A group of smiling, bright-eyed 6th graders lit up our campus today as prospective J-Hi students for next fall. They began in the science lab observing 7th graders present a report about arthropods and habitats. Next, in chapel, they explored ways we can know about God: Through his divine Word, Special Revelation, and through General Revelation--learning about God through the world he’s created.
“The whole point of going to school is so that we can ultimately know God.” explained Wayne Stender. “We don’t study just to be smarter, but to know more about The Creator and how we fit into his plan for our lives.”

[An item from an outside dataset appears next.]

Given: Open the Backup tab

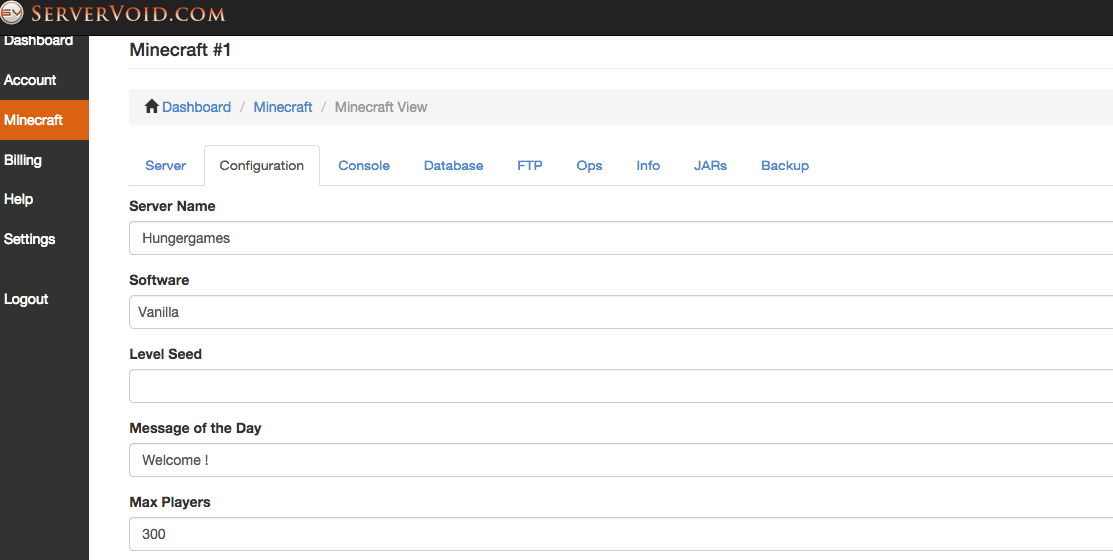Looking at the screenshot, I should (x=785, y=166).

As the students moved into English class, they thought about how the knowledge of God applies to effective communication. The teacher opened with a devotional about swearing and its ineffectiveness. “Bad language only serves to fuel the anger cycle instead of interrupting it. The person who can retain a calm attitude is usually the one who can win a dispute.” It pays, God’s Word teaches us, to keep a close watch over the words you speak. Words matter to God: He always says what he means and means what he says.
In Math, students marveled at the brilliant order of God’s design as the teacher taught them to find the measurement of a triangle’s hypotenuse by employing the Pythagorean theorem--a method that works all the time. God is a God of precision: Minor details are important.

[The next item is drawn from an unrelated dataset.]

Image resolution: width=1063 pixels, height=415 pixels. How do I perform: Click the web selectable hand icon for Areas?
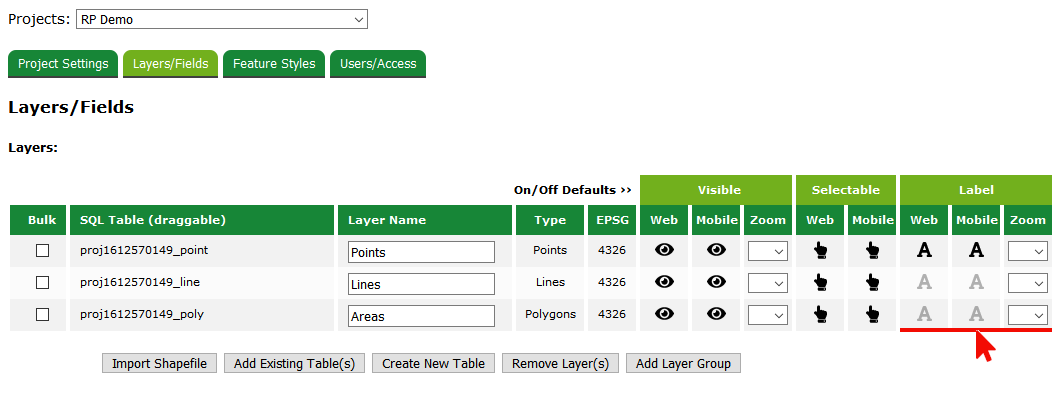pos(821,315)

The 7th grade Bible class is currently studying the book of Job. Students grappled with the age-old question, “Why do bad things happen?” They offered suggestions which the teacher wrote on the board. Job’s friends offered many opinions and solutions, too. And we are left with questions that don’t always have neat, simple answers. God is just and wise, we learn from Job’s story, and we can never completely understand him.
The students discovered that, although Bible classes and chapel are important at Hillcrest, all that we do directs us back to God. Science classes, social studies, math, art, music, and language all reveal parts of God’s wisdom as he is the source of all knowledge.
We gathered the students and debriefed about their day. We wanted them to understand that our intent is not to merely fill their minds with information but that the goal of an education at Hillcrest is to teach them resilience to endure during trials, like Job. To learn to embrace precision, through math. To learn to discern truth from lies in current social situations around the world and on campus. To learn to communicate their faith effectively as they study language and literature. Through every discipline, we hope to instill godly character, courage and wisdom that will serve these young students well into their adult lives toward the paths that God has chosen for each of them.